However not to be defeated, team 14/48 kept the magic going with a WEEKLY mini 14/48 ’14/48 working from home’ where we got to experience the fun of creating new work, overnight…from our own home.
For those not familiar, the writers were drawn at random from a hat, given a theme to write about overnight. Then directors and actors were drawn and given about 8 hours to create a play…this is my suitably stagey contribution this year.
And for anyone who would like to read along ….
Mama Rose and Me.
Singing, ‘Everything’s Coming Up Roses’ from Gypsy, with commitment. It doesn’t matter how well.

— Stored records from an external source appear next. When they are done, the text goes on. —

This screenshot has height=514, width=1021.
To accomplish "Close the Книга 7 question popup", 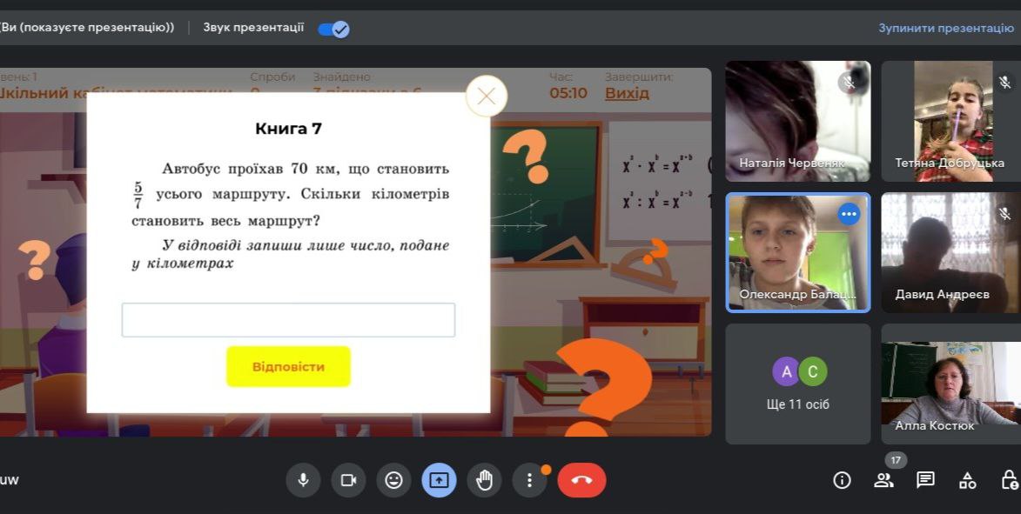I will pyautogui.click(x=487, y=97).
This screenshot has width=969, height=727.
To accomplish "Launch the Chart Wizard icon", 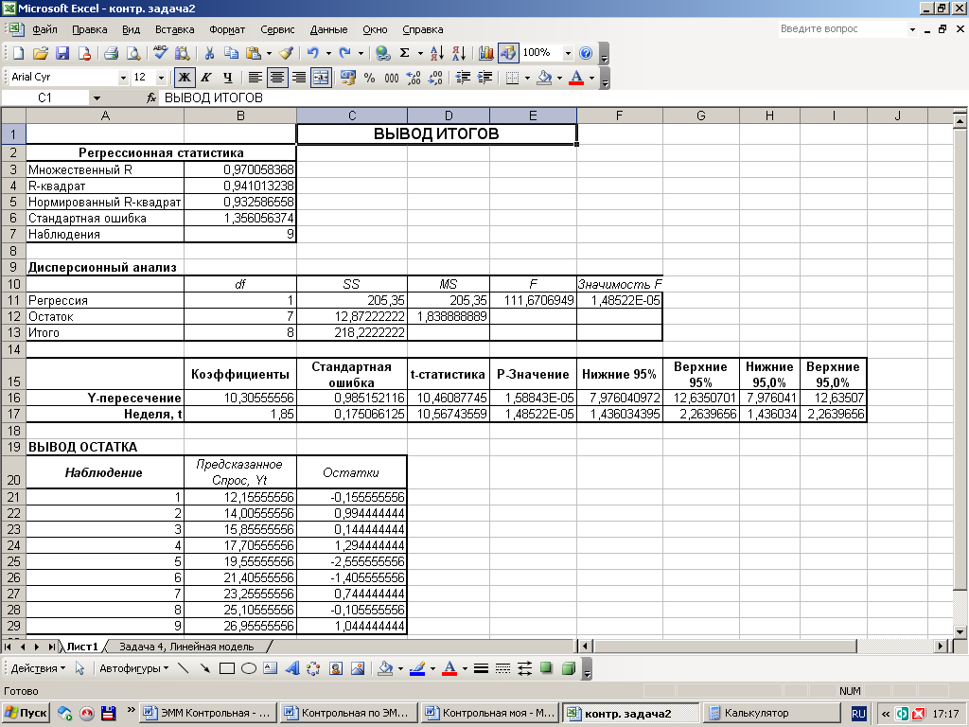I will click(486, 53).
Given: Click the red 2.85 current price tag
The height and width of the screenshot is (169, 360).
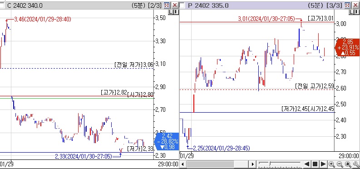Looking at the screenshot, I should (348, 48).
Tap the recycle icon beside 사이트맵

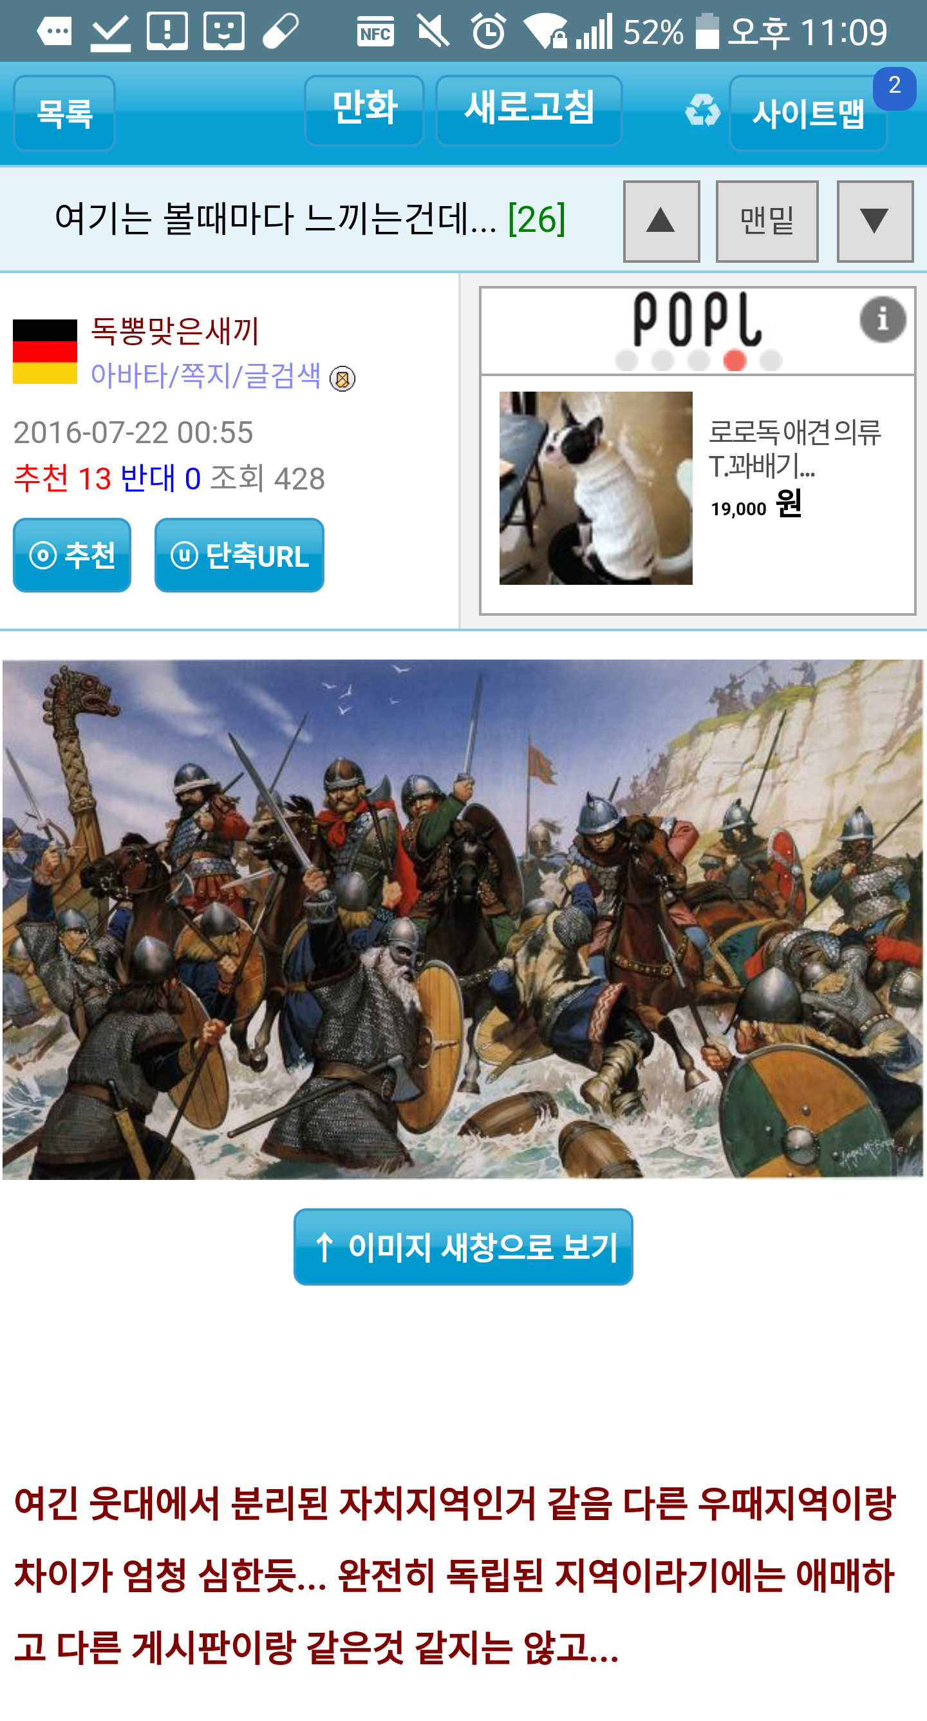click(x=703, y=110)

I had a dream, a dream about you, baby.
It’s gonna come true, baby.
They think that we’re through, but baby,
You’ll be swell! You’ll be great!
Gonna have the whole world on the plate!
Starting here, starting now,
honey, everything’s coming up roses!
It was a religious experience the first time I heard that song. Ms Patti LuPone belting that song out. It was from the back of the balcony, but she could have been right there in my face. Admittedly that’s a slightly terrifying prospect. If I believed in God I would have been converted. Of course, I was converted long before that. Because if there is a heaven it’s filled with musical theatre, I’m convinced of it. God would not allow any different. Pretty sure God loves some Jazz Hands, right?
Impersonates Mama Rose
Sing out Louise!
When I was a teenager, I would wake up early to find out the winners of the Tony Awards. It was like my Christmas. Or I guess like some…big sporting event. Um, the FA Cup? Look, I might not have known who was top of the charts, but I could list off Sondheim’s musical repertoire by the time I was 12.

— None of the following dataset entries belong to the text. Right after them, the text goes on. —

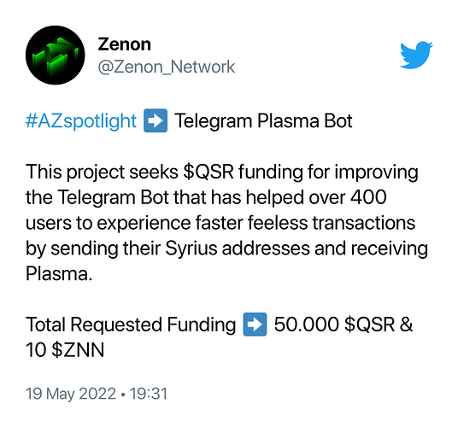Click the arrow emoji before 50.000
The image size is (458, 427).
(x=255, y=325)
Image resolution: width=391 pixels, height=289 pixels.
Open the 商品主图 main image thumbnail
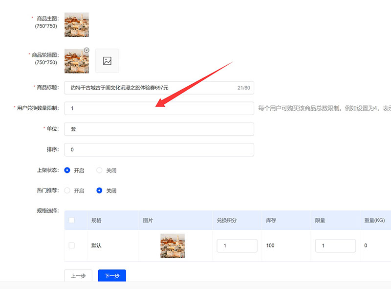point(76,24)
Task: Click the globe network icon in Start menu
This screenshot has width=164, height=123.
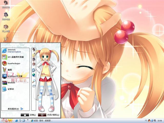Action: 34,75
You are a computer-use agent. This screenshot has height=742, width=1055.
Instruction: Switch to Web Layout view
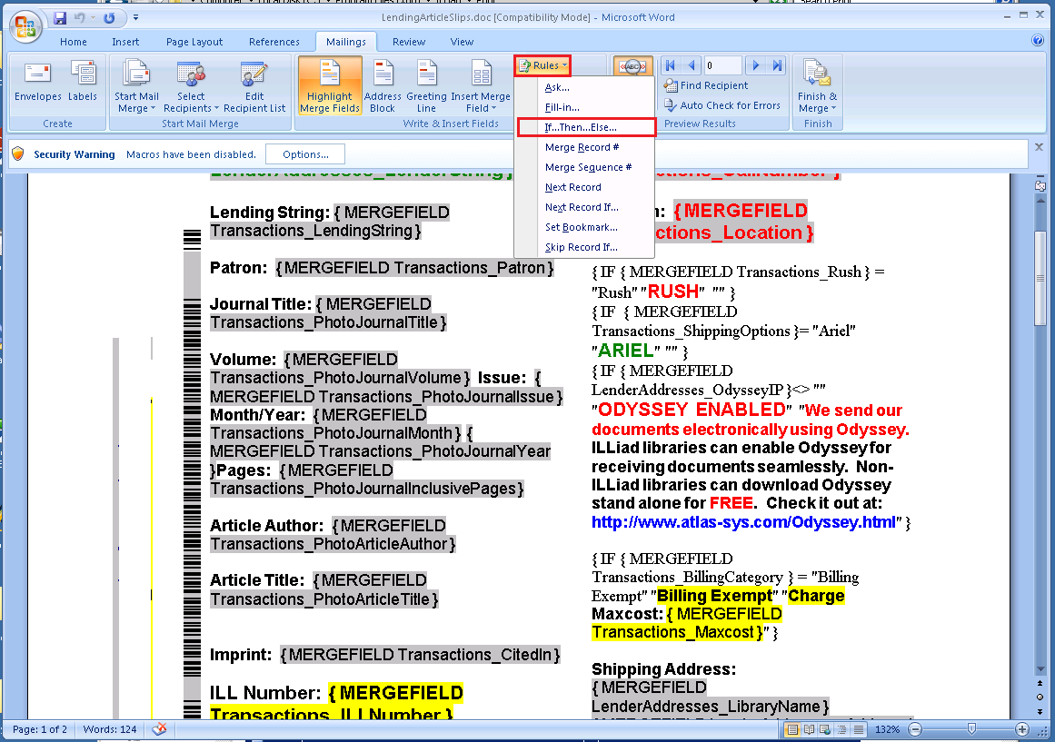pyautogui.click(x=822, y=729)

Actually, did you know, Gypsy rarely gets included in summaries of Stephen Sondheim’s work because he only wrote the lyrics. The other shows he did that for were Anyone Can Whistle and of course West Side Story. 7 of his musicals have been made into films. He has 8 Tony Awards. Um. I know a lot about Stephen Sondheim. And musical theatre. It’s not the coolest is it? I’ve always struggled with facts. But this I can do. Other things always seem to fall out of my head. I knew every word of Les Mis but I couldn’t conjugate a French verb for a loaf of bread.
‘What use is musical theatre nonsense? What’s that going to get you in life?’
Sings again sadly
Now’s your inning. Stand the world on it’s ear!
Set it spinning! That’ll be just the beginning!
Curtain up! Light the lights!
No Mama Rose in my life. Not that I’m suggesting she’s a model for parenting. She makes ‘Dance Moms’ look reserved after all. Eventually though, I was allowed to see a show. All the way to the bright lights of London. Like a really low budget backstage film. If backstage films included the 7am slow train from Birmingham New Street and a mad dash across Kings Cross clutching a Burger King for the last train home.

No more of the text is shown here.